Unanswered Questions

Because this is a relief bill, there are few structural changes, but the failure to address structural impediments could prove costly. Nowhere is this more obvious than with health insurance. As Sarah Kliff writes in the New York Times, the bill puts off such measures as a public option and instead reinforces the existing system by subsidizing employer health coverage for laid-off workers for a six-month period and increasing individual subsidies to purchase private insurance.

Kliff observes that “the healthcare industry has generally supported the changes because private health plans typically pay higher prices to doctors and hospitals.” But these measures reinforce a highly inefficient US healthcare system, which spends close to twice as much per capita on healthcare as other nations, like Canada, do.

Healthcare is not the only case where the failure to address root causes of inequality is visible. Even now, the hold of neoliberalism remains potent. This can be seen in the claim by Senator Joe Manchin (D-WV) that unemployment insurance must be kept low “to keep the economy going”—even if there is no evidence that it stalls reemployment and significant evidence that it speeds economic recovery. Similarly, the reluctance to support raising the minimum wage in the name of protecting business fails to appreciate that if a business model relies on poverty-level wages, then the business model should change. (We’ve seen similarly flawed arguments advanced by nonprofits in the recent past.) Neoliberalism’s hold is visible too in the push to limit relief payments, illustrating a failure to appreciate the value of universal benefits in reinforcing solidaristic behavior during a pandemic. Even now, the reluctance to embrace policies that reinforce, rather than undermine, social solidarity is palpable.

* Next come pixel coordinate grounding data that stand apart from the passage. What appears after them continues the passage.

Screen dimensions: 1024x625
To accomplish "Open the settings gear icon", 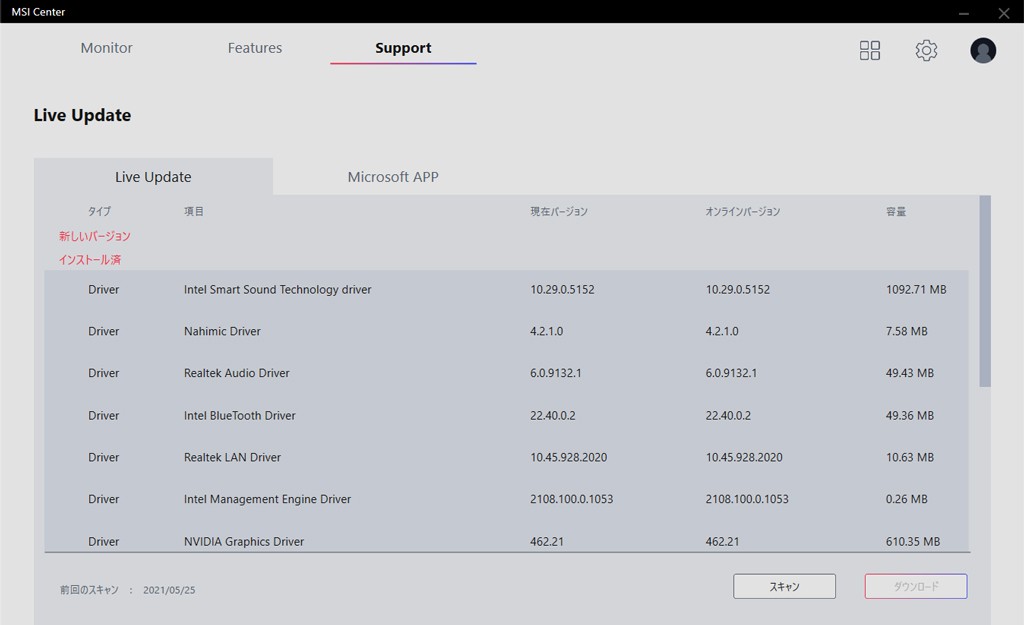I will 926,50.
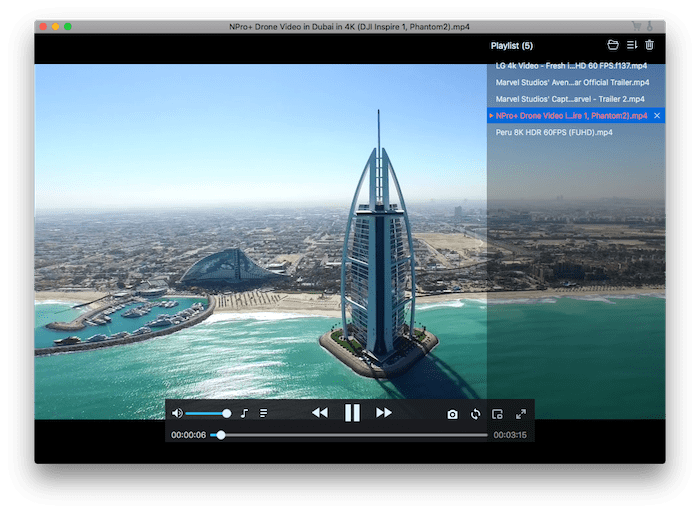Select Peru 8K HDR 60FPS video

pyautogui.click(x=552, y=133)
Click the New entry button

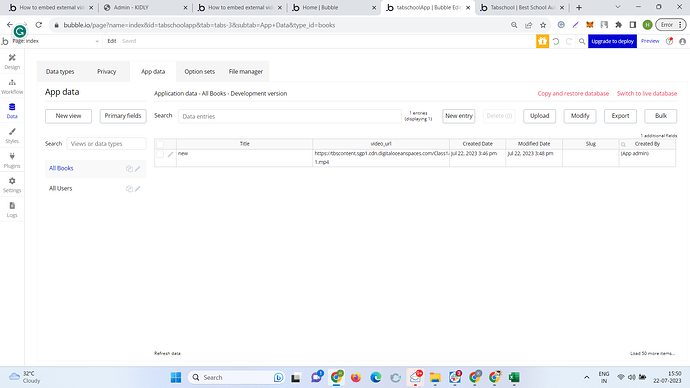[459, 116]
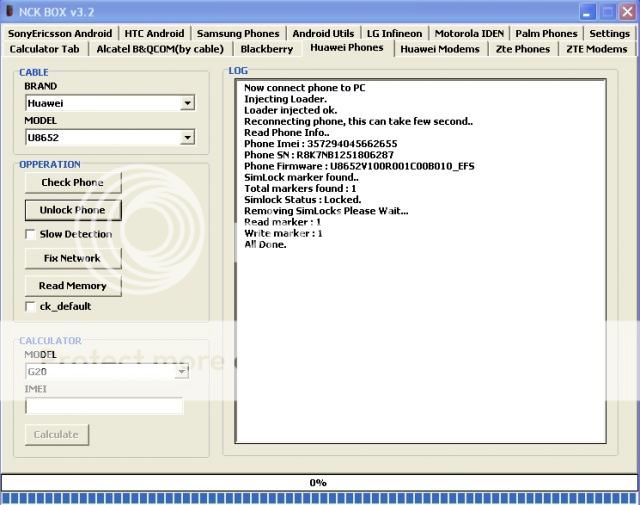Maximize the NCK BOX window
The height and width of the screenshot is (505, 640).
tap(606, 11)
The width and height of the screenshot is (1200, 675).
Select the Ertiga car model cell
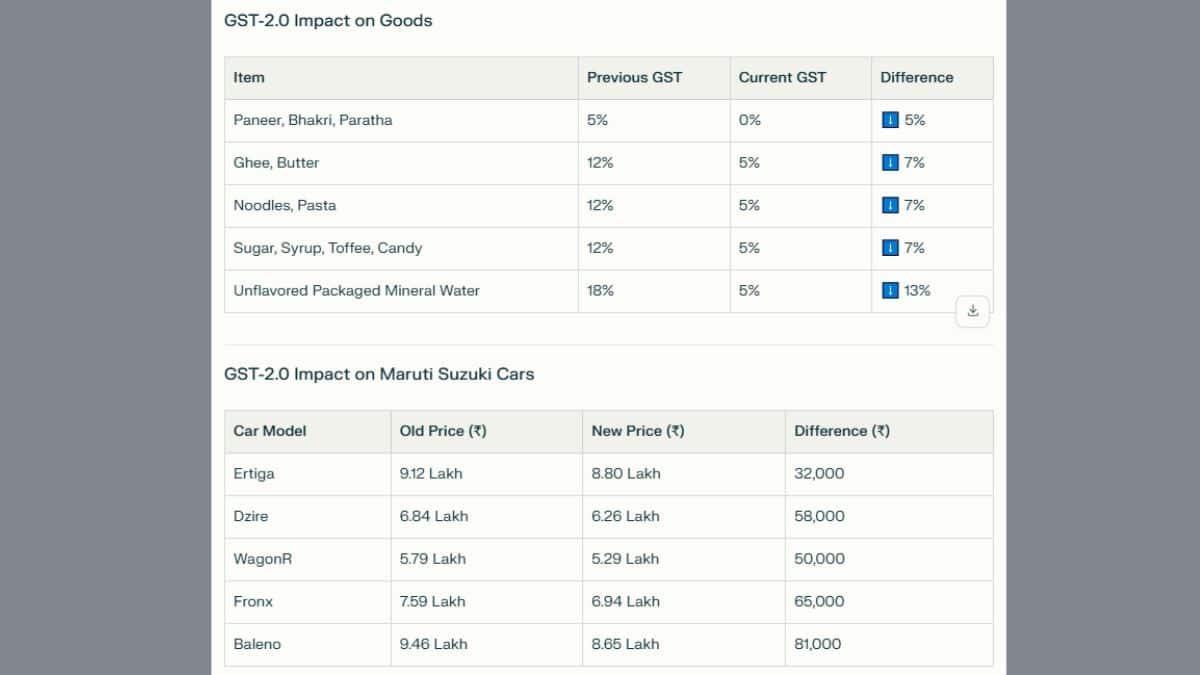click(x=253, y=474)
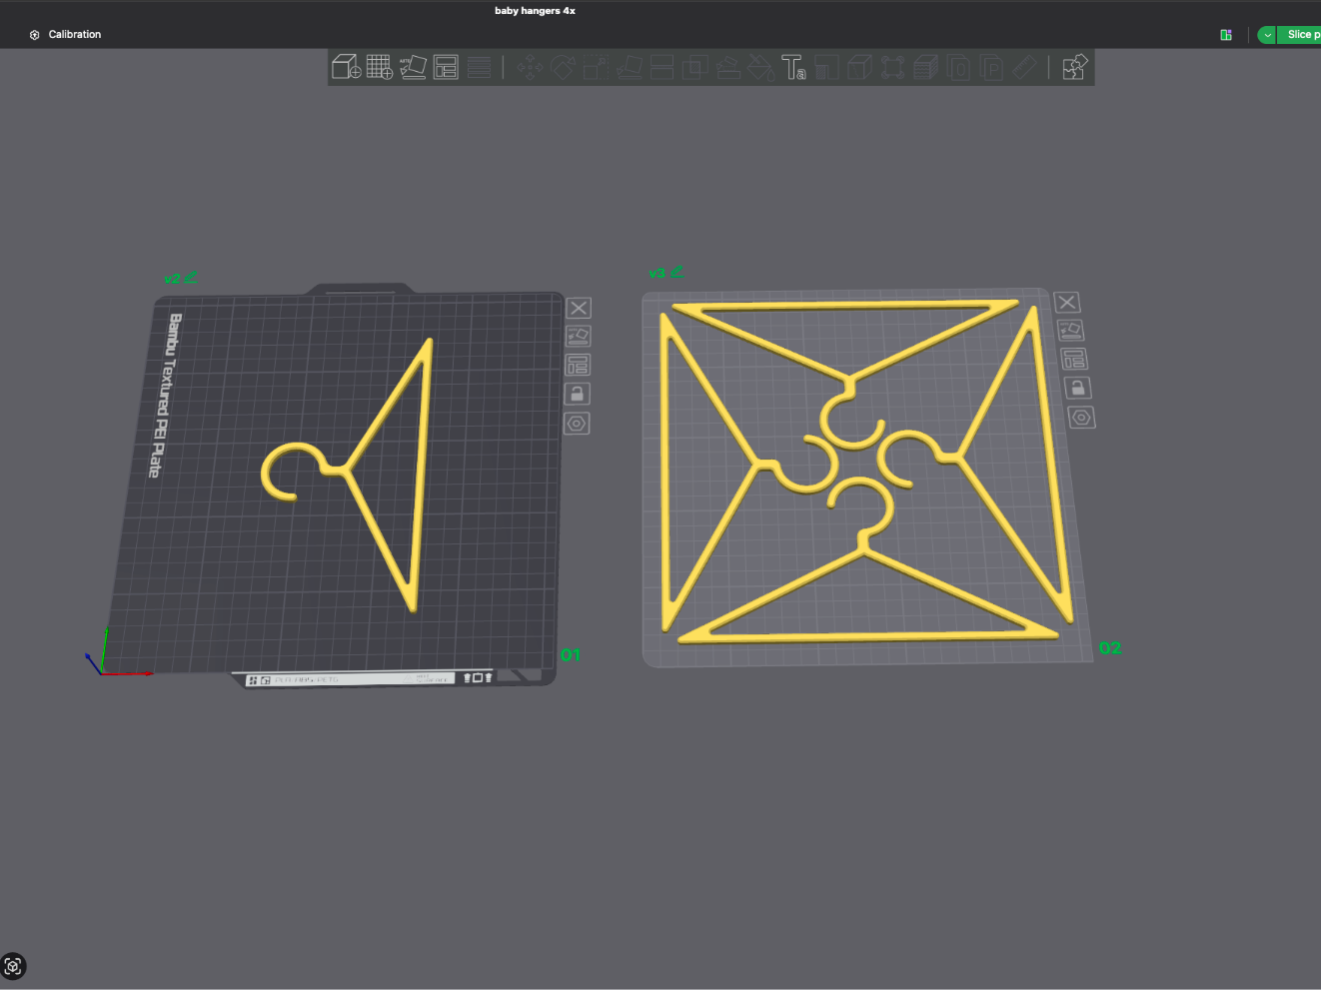This screenshot has width=1321, height=991.
Task: Edit the v2 plate name label
Action: point(190,278)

Will People and Movements Force a Seismic Shift?

If the tectonic plates of politics are moving, the shift is less about legislative specifics and more a reflection of polling data that shows that a bill that has squeaked through Congress is overwhelmingly popular among the general public. Stein cites some of the numbers, writing:

A Monmouth University poll taken in late February found more than 60 percent of Americans supported the $1.9 trillion measure. More than two-thirds also said they would rather the relief package include $1,400 stimulus checks than see bipartisan support for the effort, Monmouth found. Quinnipiac University found in a poll released in February that Americans supported $1,400 stimulus payments, with 78 percent in favor and only 18 percent opposed.

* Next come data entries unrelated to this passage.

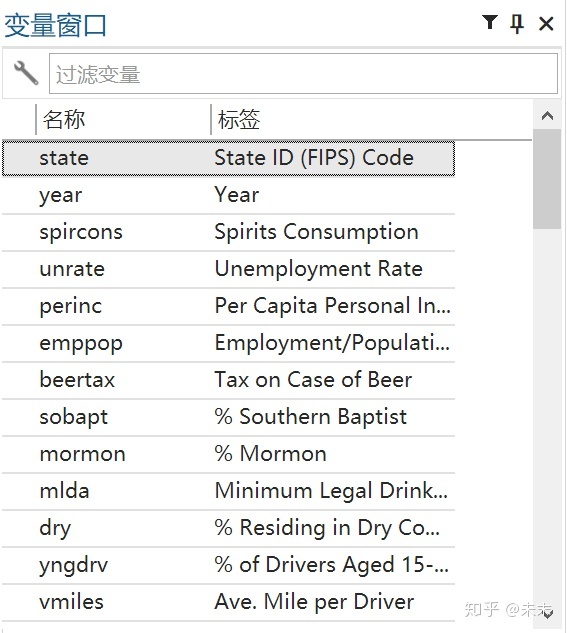Image resolution: width=567 pixels, height=633 pixels.
Task: Click the scrollbar up arrow
Action: [x=547, y=116]
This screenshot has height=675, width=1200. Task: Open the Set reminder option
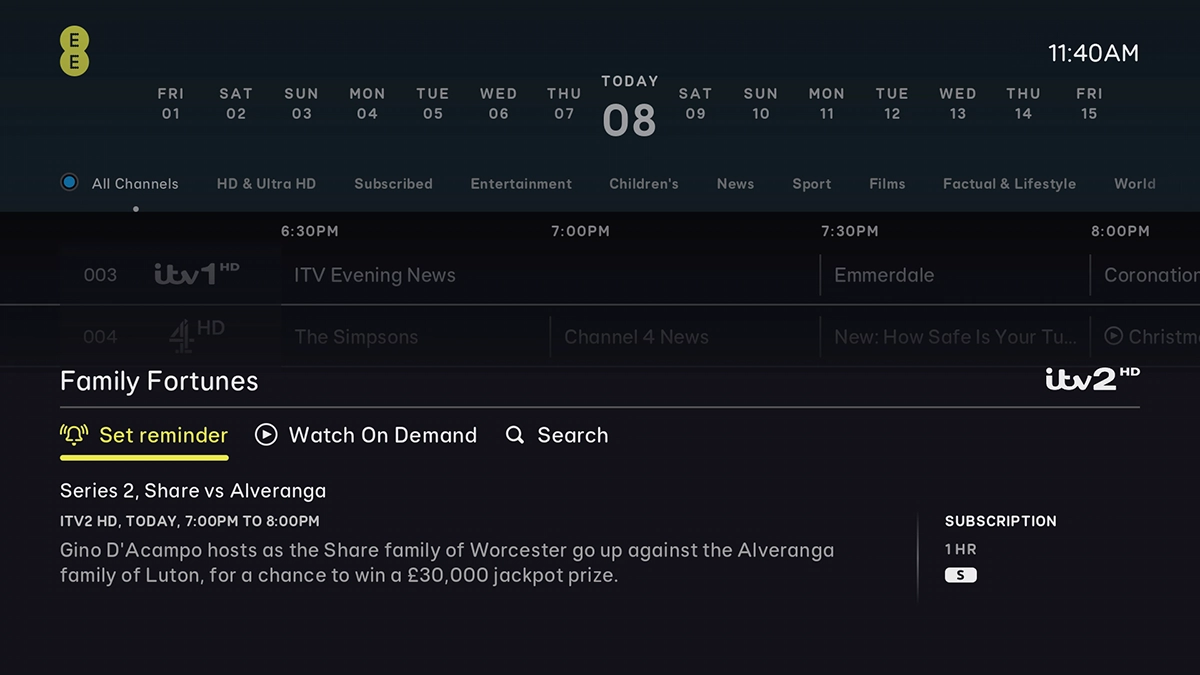[163, 435]
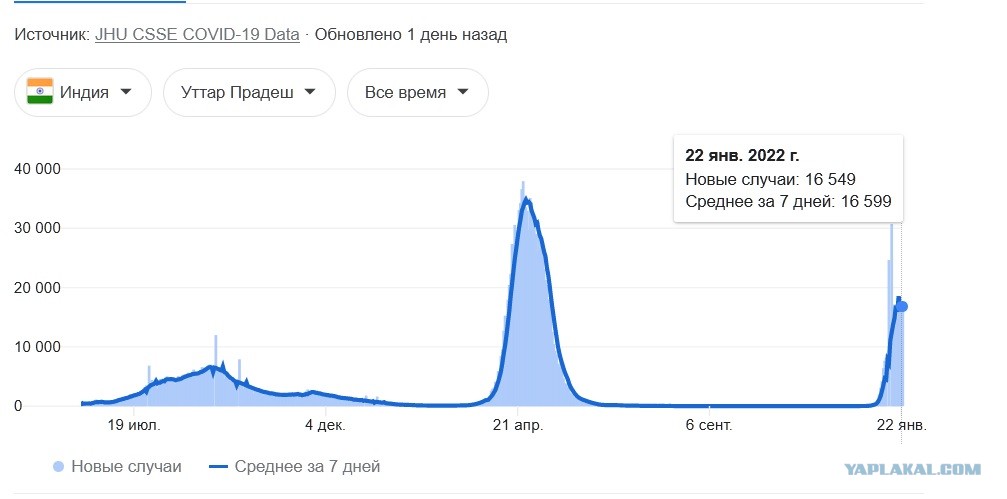
Task: Click the highlighted data point for 22 янв.
Action: [x=902, y=307]
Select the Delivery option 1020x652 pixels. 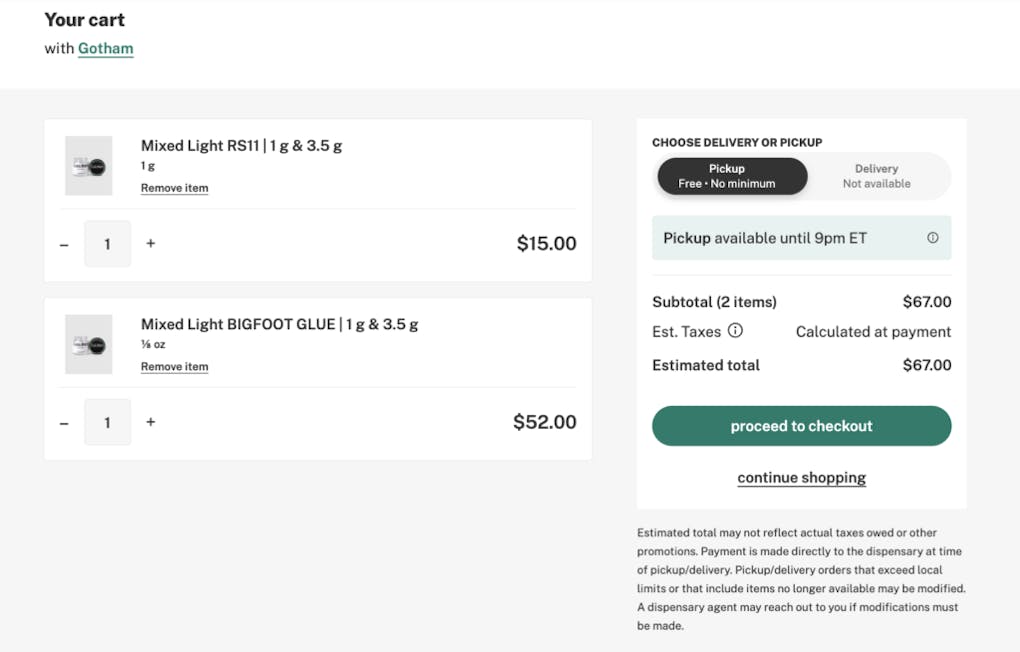click(x=876, y=176)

Poll numbers can be fleeting, but the shifts they mark can sometimes be more lasting. The novel coronavirus pandemic, which has already resulted in over 525,000 deaths in the US, is easily the most traumatic event to affect the United States since World War II. A lasting shift in popular views is certainly a conceivable outcome.

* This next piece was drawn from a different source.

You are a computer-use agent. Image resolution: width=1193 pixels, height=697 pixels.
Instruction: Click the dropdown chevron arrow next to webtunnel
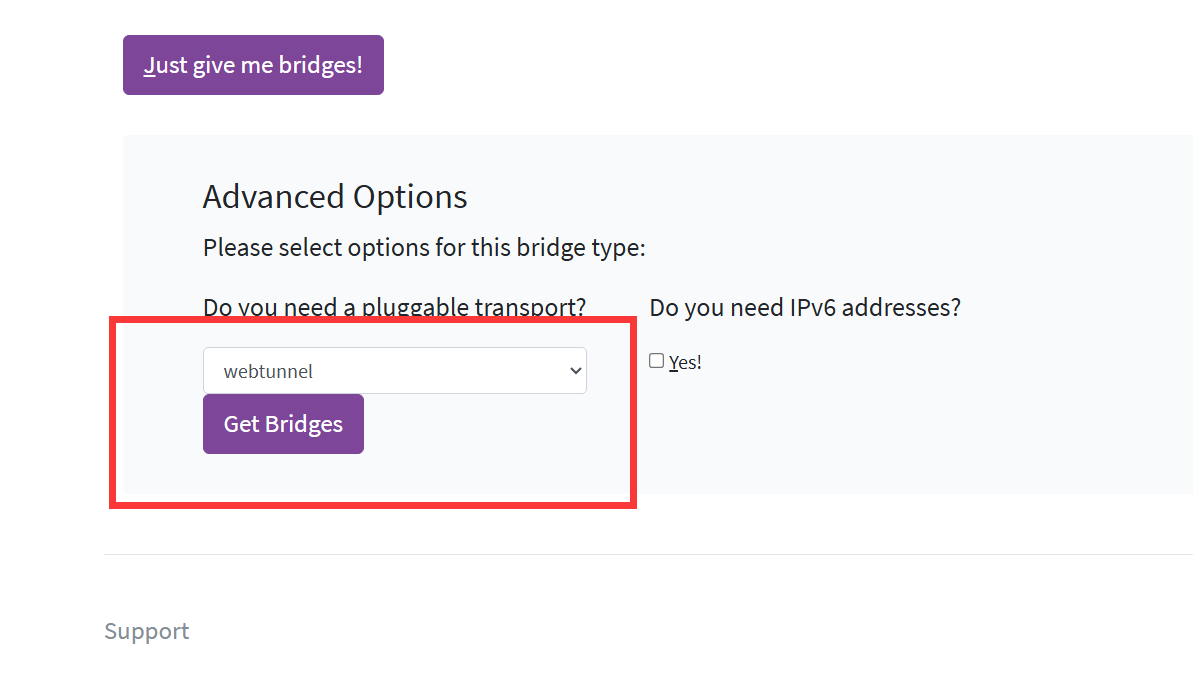[575, 371]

If this shift in mindset is lasting, one can expect to see social movements gaining support for action in other areas, including climate and racial justice—as well as for economic changes that address the nation’s record income and wealth inequality.

Of course, the performance of the economy will matter too. These days, the conventional wisdom is that, assuming the pandemic subsides, an economic boom may be in the offing. Among people with higher incomes, there is clearly pent-up spending demand. But this happy view ignores many imbalances that are only loosely disguised. The cash infusion from the relief bill will help, but there is, lest we forget, an estimated $57 billion residential rent backlog as of January. An estimated 400,000 businesses have closed. Not surprisingly, commercial rent collection has suffered. Unemployment for the bottom quartile of wage earners remains greater than 20 percent, according to federal reserve governor Lael Brainard.

The relief bill—by shifting more resources to those of limited means through one-time checks, supplemental unemployment insurance, and child tax credit payments will help considerably—but it is only a first step. The need, in short, to address multiple imbalances in an economy that has shifted more and more wealth and income to fewer and fewer people remains.